Closed maximilianchen closed 4 years ago
I meet the same problem. Is your problem solved?
Hi @MeiGM, Maybe you should try theses instead: https://github.com/descriptinc/melgan-neurips https://github.com/kan-bayashi/ParallelWaveGAN
Thank you very much.
Hi @tuan3w, I am training the model using the LJSpeech data set. I preprocessed the data using preprocess.py with --samples_per_audio 20 (by the way, what does samples_per_audio stand for?).

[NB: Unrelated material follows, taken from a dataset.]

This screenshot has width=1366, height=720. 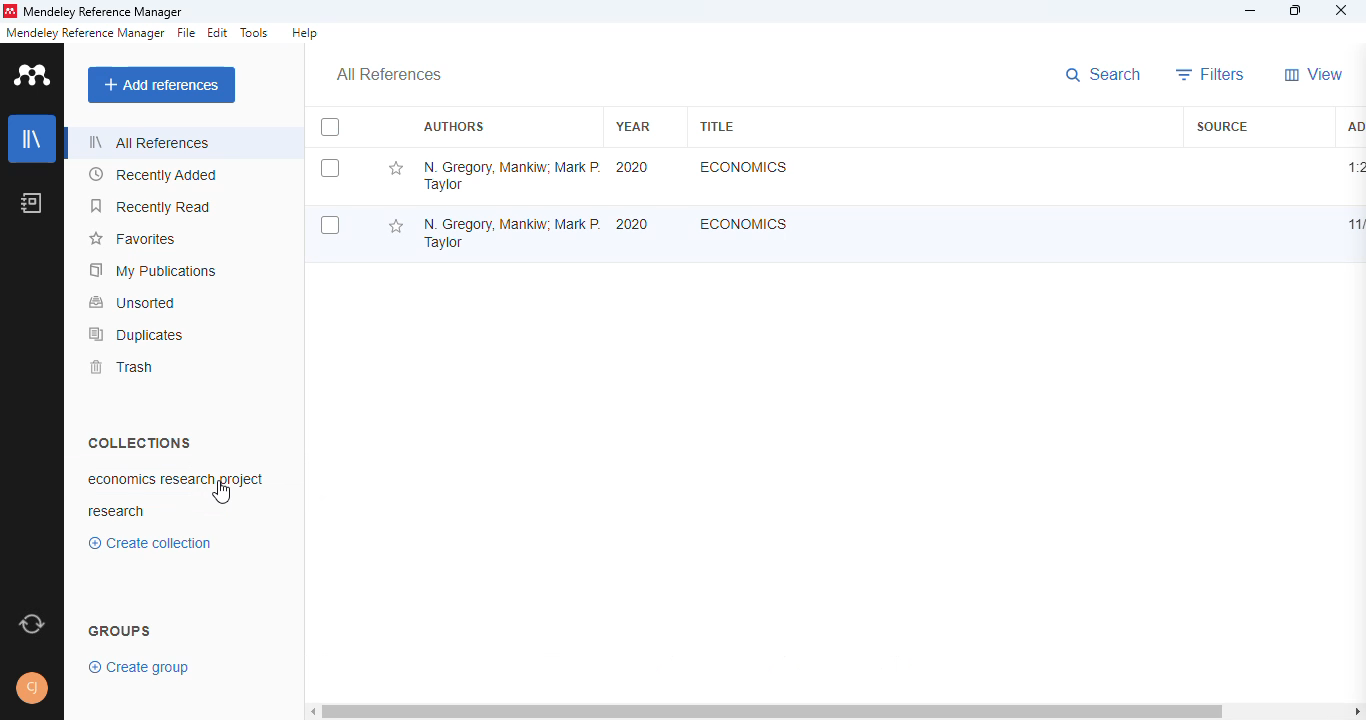 What do you see at coordinates (222, 495) in the screenshot?
I see `cursor` at bounding box center [222, 495].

Then the preprocessing returned a large set of .npy files along with files.txt. I noticed in the text file that the oder of the LJSpeech utterances are random. The following shows a fragment of the text file:
/home/notebooks/hdd/training_data//LJ031-0102_014.npz /home/notebooks/hdd/training_data//LJ040-0158_010.npz /home/notebooks/hdd/training_data//LJ008-0258_018.npz /home/notebooks/hdd/training_data//LJ020-0022_009.npz /home/notebooks/hdd/training_data//LJ038-0071_020.npz /home/notebooks/hdd/training_data//LJ011-0012_007.npz /home/notebooks/hdd/training_data//LJ041-0138_014.npz ...
When training iterated over 45000 steps, I listened to the generated_45000.wav, and it is a piece of noice. Is is due to the fact that 45000 steps are not enough to see?